>> Begin Extracted records
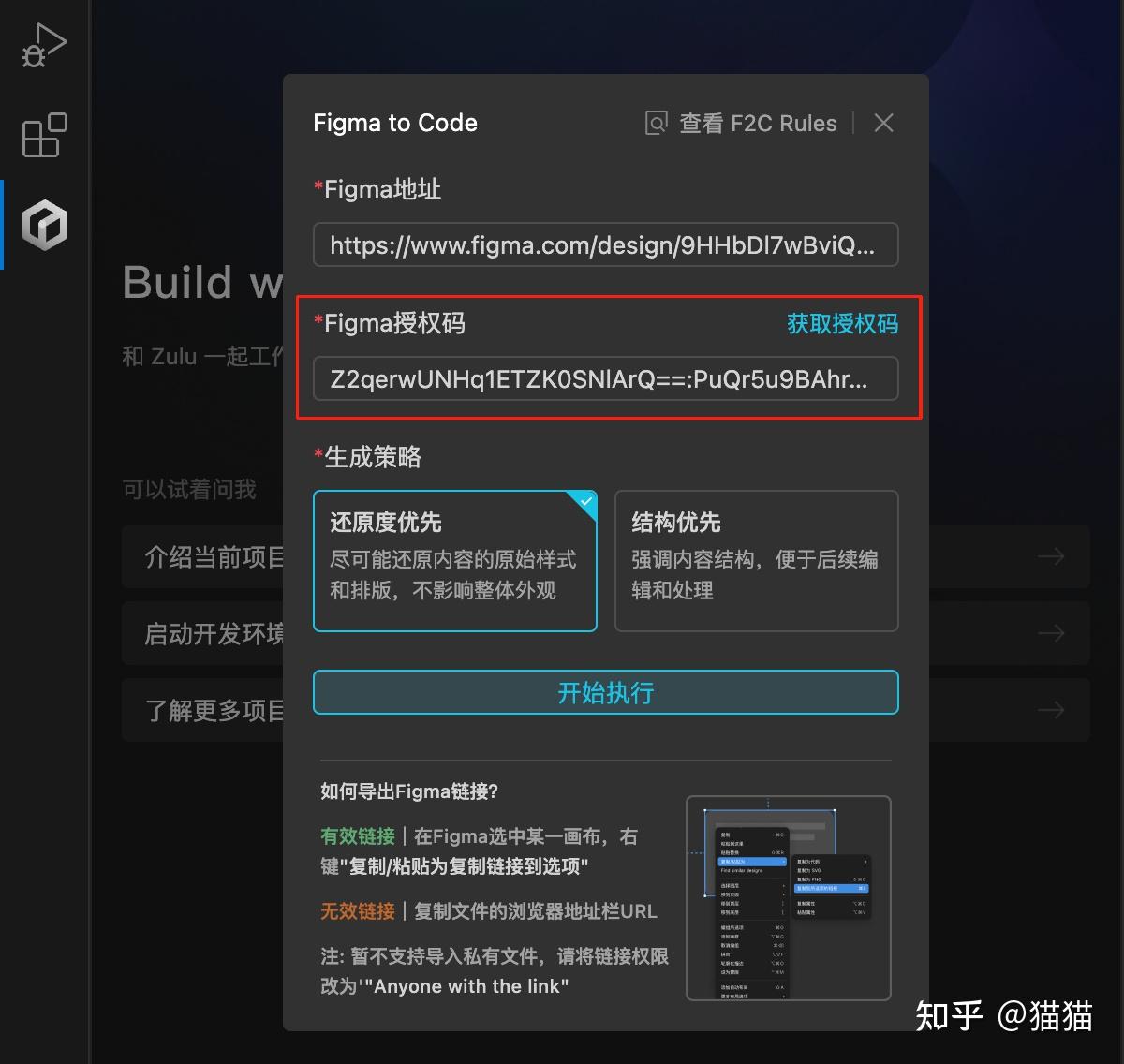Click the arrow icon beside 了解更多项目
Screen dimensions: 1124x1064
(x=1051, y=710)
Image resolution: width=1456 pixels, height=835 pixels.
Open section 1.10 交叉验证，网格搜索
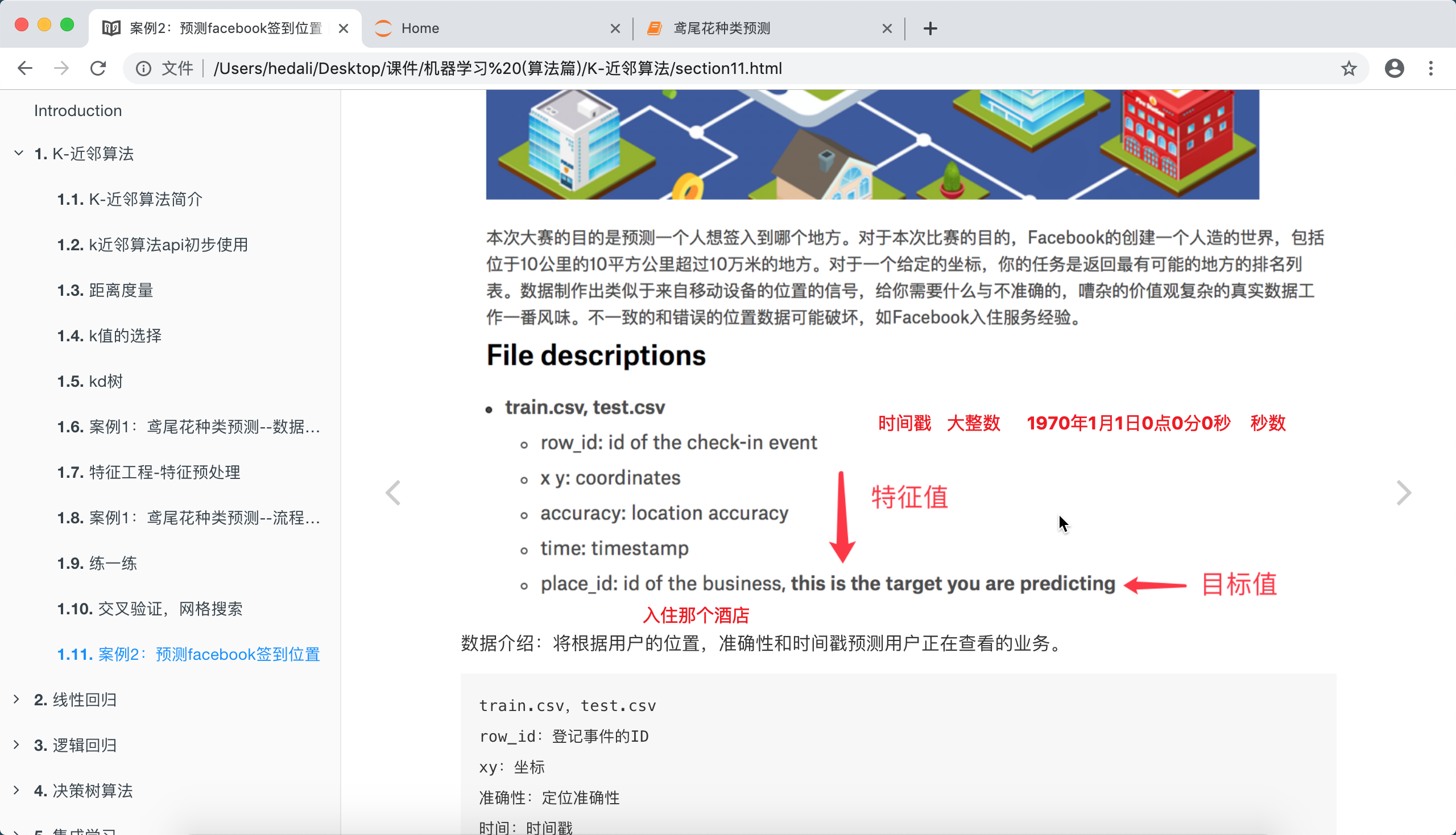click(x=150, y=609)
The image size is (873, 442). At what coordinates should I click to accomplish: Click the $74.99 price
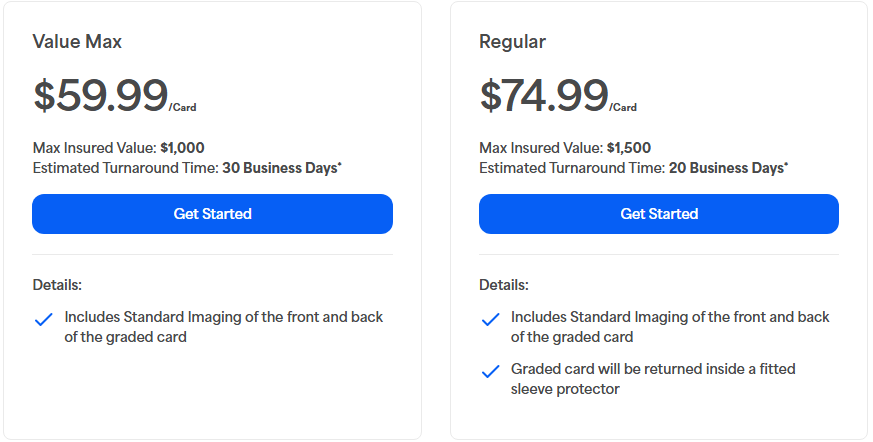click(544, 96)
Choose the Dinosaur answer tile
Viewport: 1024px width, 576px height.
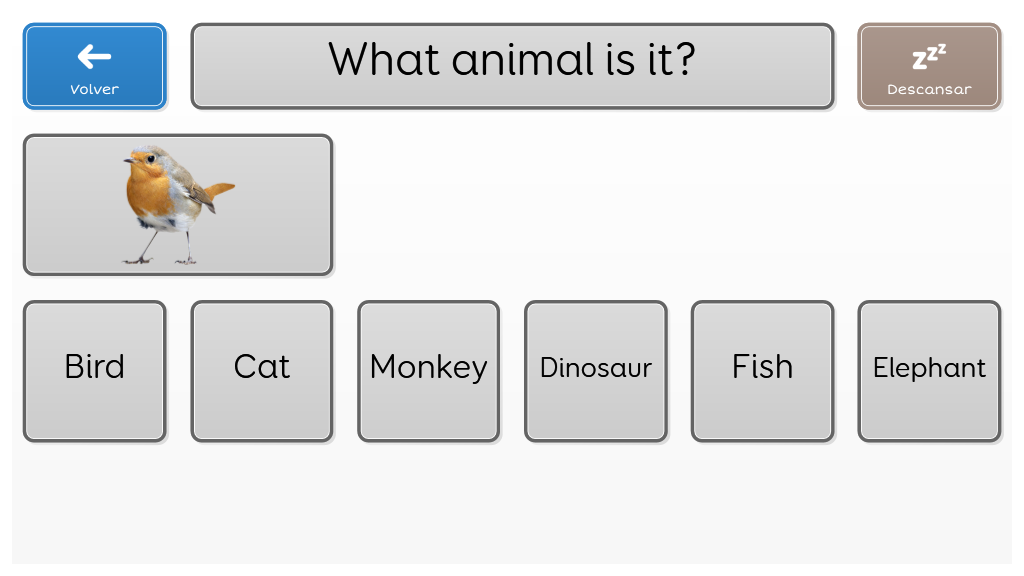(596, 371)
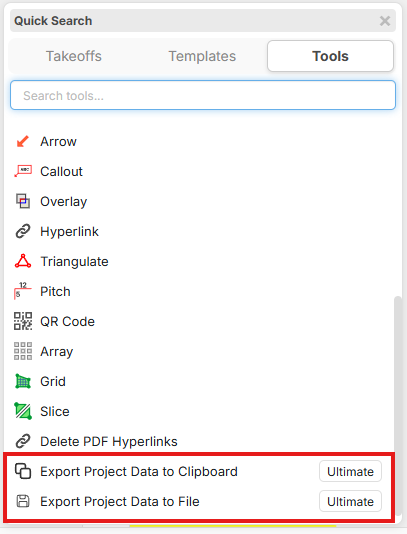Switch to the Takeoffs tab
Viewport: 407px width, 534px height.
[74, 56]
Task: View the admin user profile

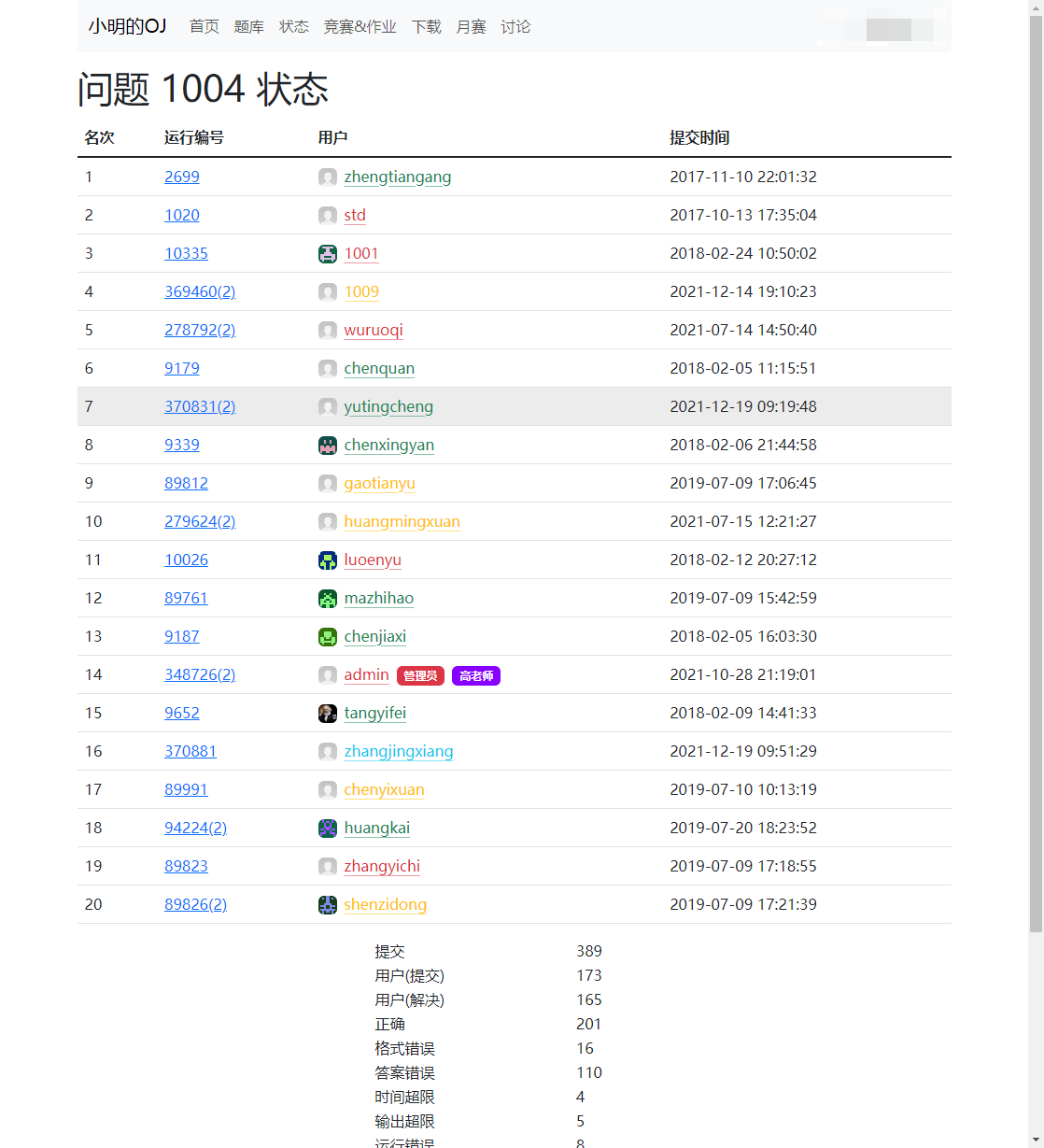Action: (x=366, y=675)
>> End Extracted records
• Your task:
From the records above, pull out every line that contains the string "height" and list those lines.

• Exercise solution:
Image resolution: width=1456 pixels, height=835 pixels.
Viewport: 1024px width, 576px height.
Viewport: 407px width, 534px height.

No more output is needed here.